▶ [Source data]:
........

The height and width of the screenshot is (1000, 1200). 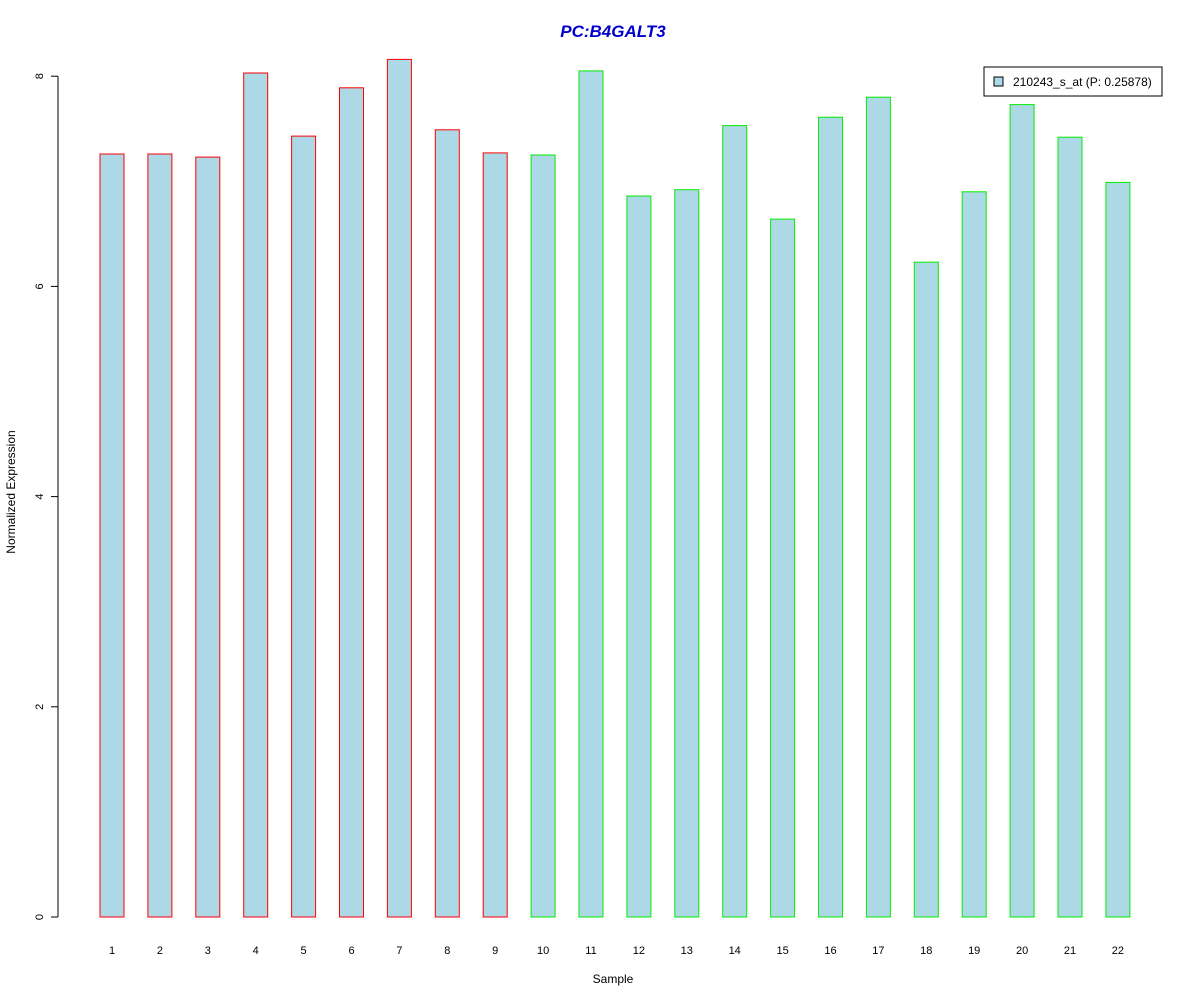 What do you see at coordinates (256, 951) in the screenshot?
I see `x-tick-label: 4` at bounding box center [256, 951].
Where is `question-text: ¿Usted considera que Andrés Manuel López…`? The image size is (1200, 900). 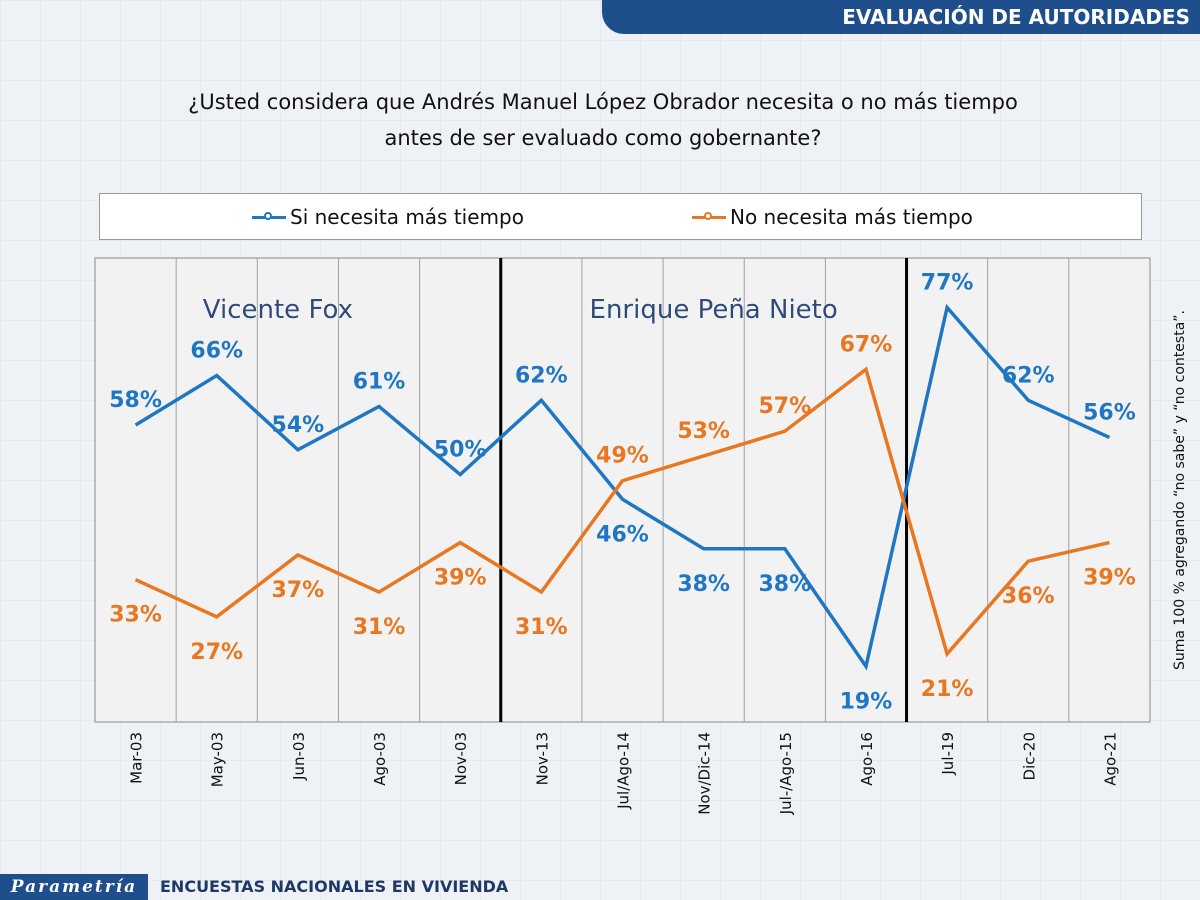
question-text: ¿Usted considera que Andrés Manuel López… is located at coordinates (603, 120).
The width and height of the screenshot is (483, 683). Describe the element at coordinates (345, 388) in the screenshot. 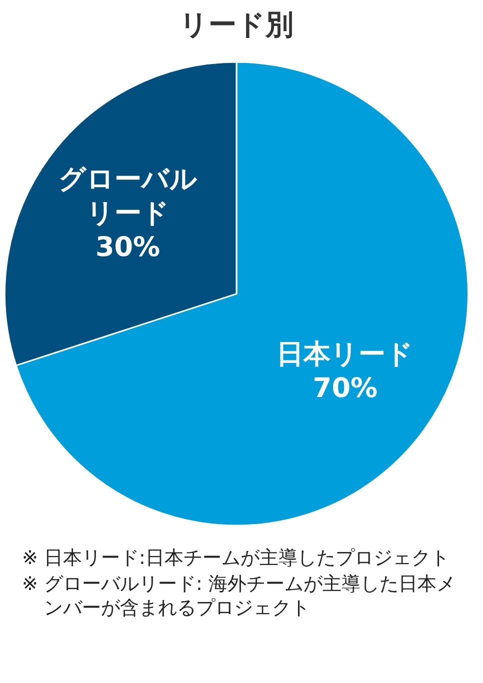

I see `data-label: 70%` at that location.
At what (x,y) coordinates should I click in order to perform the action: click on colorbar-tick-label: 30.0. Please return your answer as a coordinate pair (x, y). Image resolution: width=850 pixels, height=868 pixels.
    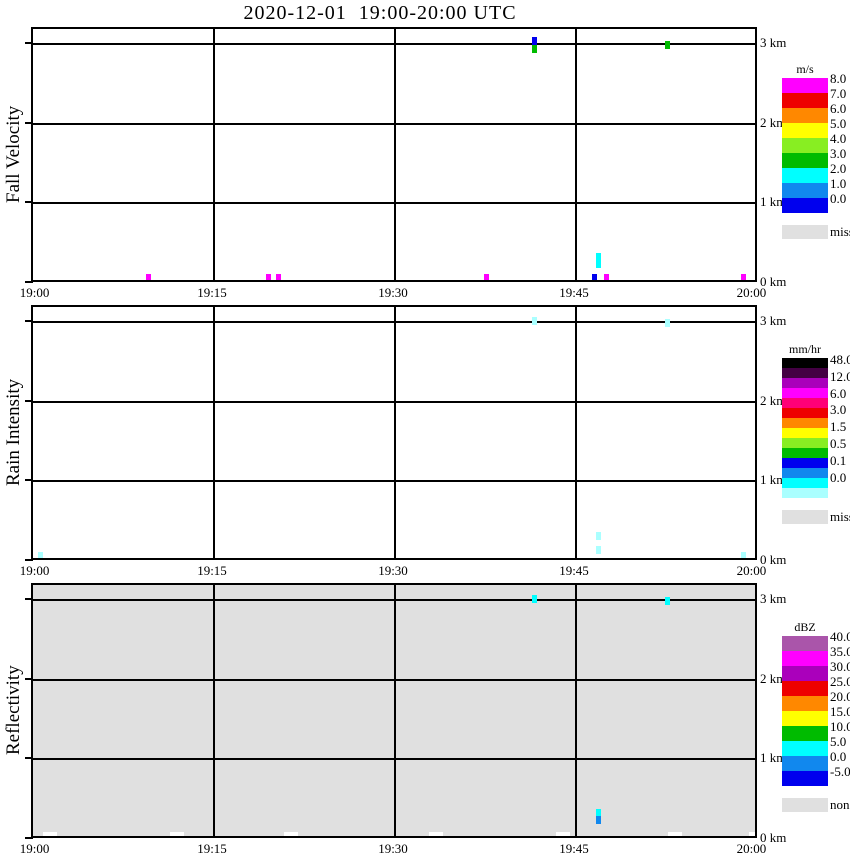
    Looking at the image, I should click on (840, 666).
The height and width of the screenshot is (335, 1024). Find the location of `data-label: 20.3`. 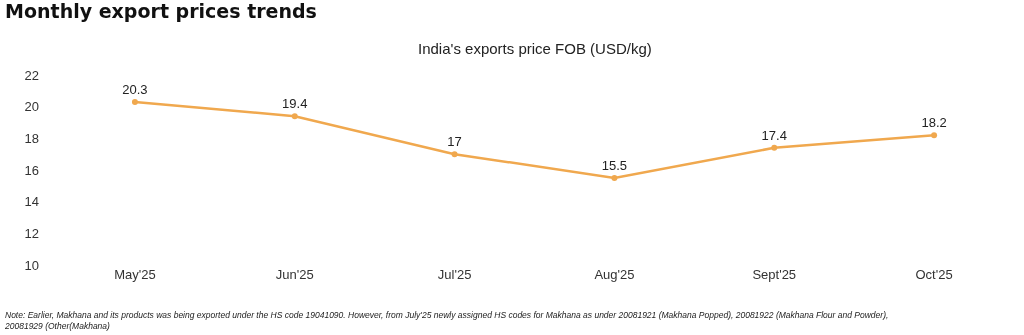

data-label: 20.3 is located at coordinates (135, 89).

........

▶ [EXERCISE AIM]:
Starting at the line containing "The height and width of the screenshot is (335, 1024)." and ending at the end of the records, format those records as a two-column CSV with the columns input and output. Give one row per record, with its text and its answer each in one quoted field and line breaks turned into spaces, and leave out the pictures.

▶ [WRITTEN RESPONSE]:
input,output
"The height and width of the screenshot is (335, 1024). Find the location of `data-label: 20.3`.","data-label: 20.3 is located at coordinates (135, 89)."